Start of SUPPLIED RECORDS

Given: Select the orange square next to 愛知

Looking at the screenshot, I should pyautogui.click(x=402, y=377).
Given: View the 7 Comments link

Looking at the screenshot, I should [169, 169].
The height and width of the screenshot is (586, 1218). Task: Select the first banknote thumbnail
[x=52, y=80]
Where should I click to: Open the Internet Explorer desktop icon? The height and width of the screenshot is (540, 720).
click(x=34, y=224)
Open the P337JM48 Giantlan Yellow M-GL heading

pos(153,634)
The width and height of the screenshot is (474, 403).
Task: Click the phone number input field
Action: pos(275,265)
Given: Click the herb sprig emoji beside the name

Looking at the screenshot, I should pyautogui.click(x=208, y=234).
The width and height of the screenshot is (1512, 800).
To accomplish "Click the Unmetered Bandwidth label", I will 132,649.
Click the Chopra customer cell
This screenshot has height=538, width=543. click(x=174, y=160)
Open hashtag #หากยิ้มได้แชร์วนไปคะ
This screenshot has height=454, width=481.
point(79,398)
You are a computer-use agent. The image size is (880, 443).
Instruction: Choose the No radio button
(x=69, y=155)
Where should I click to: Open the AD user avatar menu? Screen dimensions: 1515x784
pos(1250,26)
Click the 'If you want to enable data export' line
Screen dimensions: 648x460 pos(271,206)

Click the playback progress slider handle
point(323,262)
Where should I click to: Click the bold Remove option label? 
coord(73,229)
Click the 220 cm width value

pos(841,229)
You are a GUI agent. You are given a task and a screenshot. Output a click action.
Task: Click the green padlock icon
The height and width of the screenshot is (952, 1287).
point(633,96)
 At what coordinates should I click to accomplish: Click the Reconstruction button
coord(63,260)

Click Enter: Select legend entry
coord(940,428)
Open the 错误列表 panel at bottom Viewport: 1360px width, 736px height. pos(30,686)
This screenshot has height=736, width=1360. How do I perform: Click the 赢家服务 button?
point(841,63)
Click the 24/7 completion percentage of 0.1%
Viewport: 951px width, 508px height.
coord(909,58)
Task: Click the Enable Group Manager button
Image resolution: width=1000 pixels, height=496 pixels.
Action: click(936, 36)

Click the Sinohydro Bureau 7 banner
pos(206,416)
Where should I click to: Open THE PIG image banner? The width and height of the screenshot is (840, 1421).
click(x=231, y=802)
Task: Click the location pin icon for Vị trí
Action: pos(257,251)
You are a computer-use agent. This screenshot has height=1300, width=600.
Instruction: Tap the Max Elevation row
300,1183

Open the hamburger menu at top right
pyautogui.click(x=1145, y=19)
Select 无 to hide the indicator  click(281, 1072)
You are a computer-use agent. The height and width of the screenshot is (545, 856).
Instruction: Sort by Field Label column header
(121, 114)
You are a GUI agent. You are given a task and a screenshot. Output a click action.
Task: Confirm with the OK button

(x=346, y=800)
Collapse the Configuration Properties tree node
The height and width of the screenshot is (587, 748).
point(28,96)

End of SUPPLIED RECORDS

**REQUIREMENT**
Reproduce exactly the line bearing "Click the Sinohydro Bureau 7 banner" and all the lines that come after it in the records above; add nothing.

**SOLUTION TO THIS EXERCISE**
Click the Sinohydro Bureau 7 banner
pos(206,416)
Where should I click to: Open THE PIG image banner? The width and height of the screenshot is (840, 1421).
click(x=231, y=802)
Task: Click the location pin icon for Vị trí
Action: pos(257,251)
You are a computer-use agent. This screenshot has height=1300, width=600.
Instruction: Tap the Max Elevation row
300,1183

Open the hamburger menu at top right
pyautogui.click(x=1145, y=19)
Select 无 to hide the indicator  click(281, 1072)
You are a computer-use agent. The height and width of the screenshot is (545, 856).
Instruction: Sort by Field Label column header
(121, 114)
You are a GUI agent. You are given a task and a screenshot. Output a click action.
Task: Confirm with the OK button

(x=346, y=800)
Collapse the Configuration Properties tree node
The height and width of the screenshot is (587, 748).
point(28,96)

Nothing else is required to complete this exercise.